Friday, January 27, 2012

Mr Allen Charles Townsend

Allen Charles Townsend was born in Grahamstown on 20th June 1924, but as a young child moved with his family to Port Elizabeth, and it was there that he had his schooling. He returned as a young man to Grahamstown, to Rhodes University, to take his Bachelor of Arts degree, and it was at Rhodes that he met Olive Dixie whom he was to marry. Leaving university he spent a year working in Johannesburg, before returning to Port Elizabeth to work, first for Cripple Care, then for the Technical College and ultimately, so far as secular work was concerned, for the Leather Industry Research Institute. During this time he returned for one year to Rhodes for his Honours degree and later, via correspondance, he obtained his Masters.

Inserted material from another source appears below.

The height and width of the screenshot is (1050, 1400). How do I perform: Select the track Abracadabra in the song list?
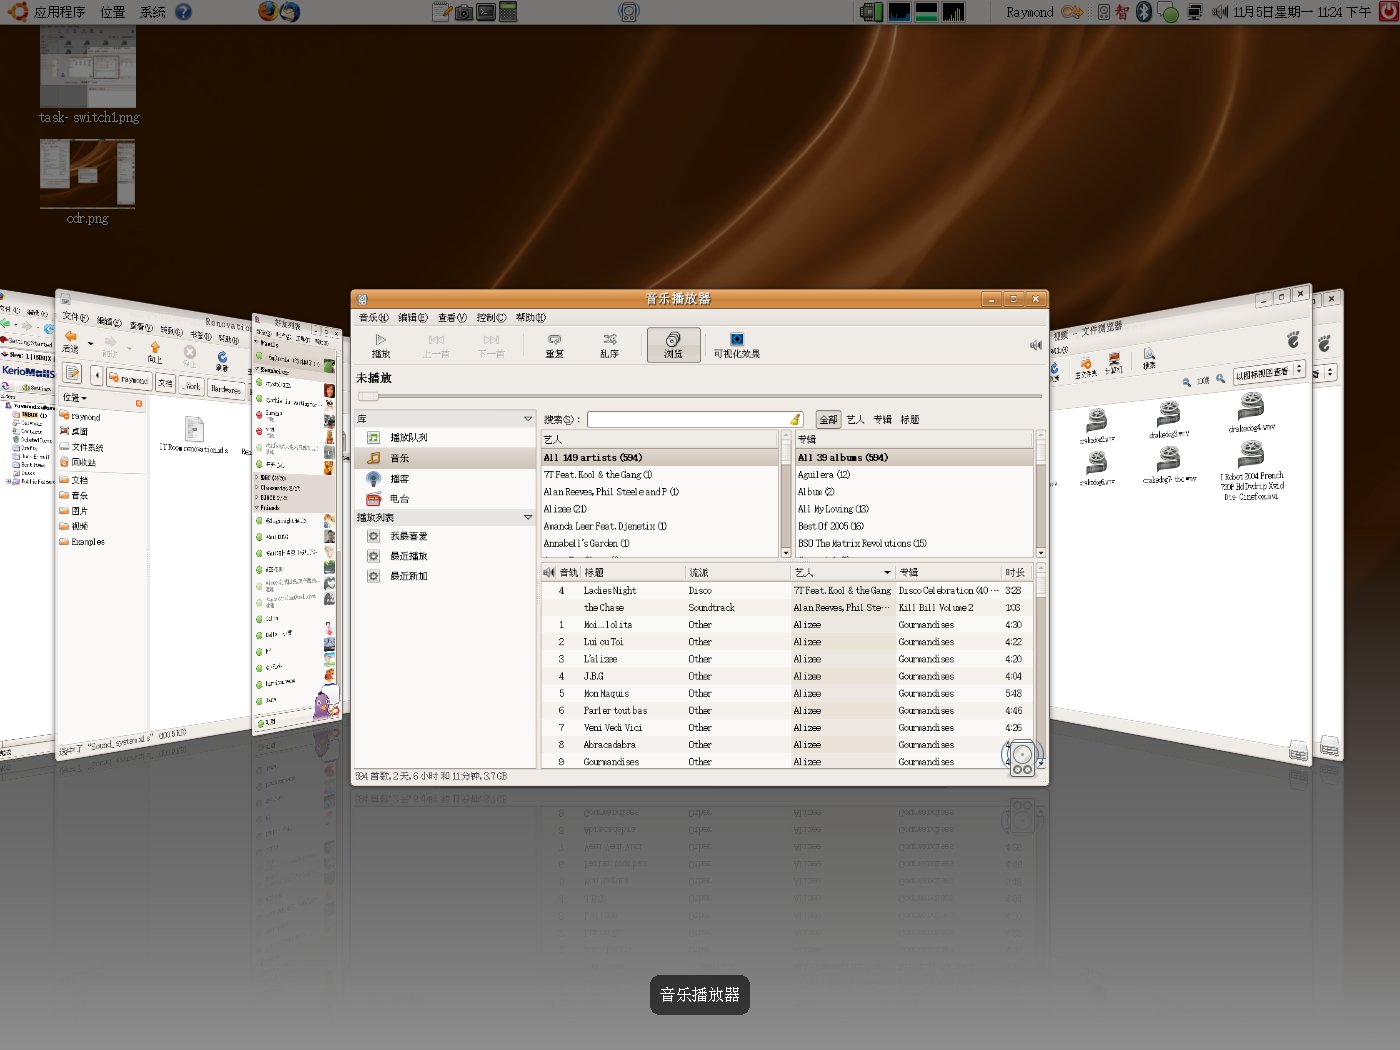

We might think of this as a regular pattern for a man with academic instincts to follow, until we recall the physical handicap with which he was born. Crippled by cerebral palsy, he was largely dependent on others.
In his secular work he was greatly respected, but it was when he took over the editorship of the South African Baptist that Allen found fulfilment. At first it was a spare-time job, and then a part-time occupation. Ultimately in 1973 he was appointed as full-time editorial secretary of the Baptist Union.
He was a great family man, and his wife and children stood first in his affections. Many a time he talked of them, proud of each, grateful for their love and help in all he did. And he was loved by them in return.
Allen served for a time as a deacon of the Trinity Baptist Church, and also for a few years as a member of the Baptist Union Executive. He gave his best to everything, often far beyond what his physical strength could support. He was easily tired – but never grew weary!
A man of absolute integrity, he was fearless for what he believed to be the truth. A man of courage, he, like Abraham, "did not weaken in faith when he considered his own body", but with immense labour overcame his physical handicaps.
He was a clear thinker, with a flair for the English language, a poet and a hymn-writer. For several assemblies of the Baptist Union, and for the baptism of one of his daughters, he wrote a special hymn.
His face in repose may have looked somewhat mournful, but this was a misrepresentation of the man behind the countenance. He was a cheerful man, with a keen sense of humour, and loved a good story, the more subtle the better. A loyal friend, a sympathetic sharer of burdens, a perfectionist in his work, early in his life Allen put everything that he had into the hands of his Lord and Saviour, Jesus Christ. He was sensitive in spirit and, while he did not easily rebuke, he himself was a rebuke to others.
His courage was an inspiration to all who knew him, - a gifted, and gracious, and gallant gentleman.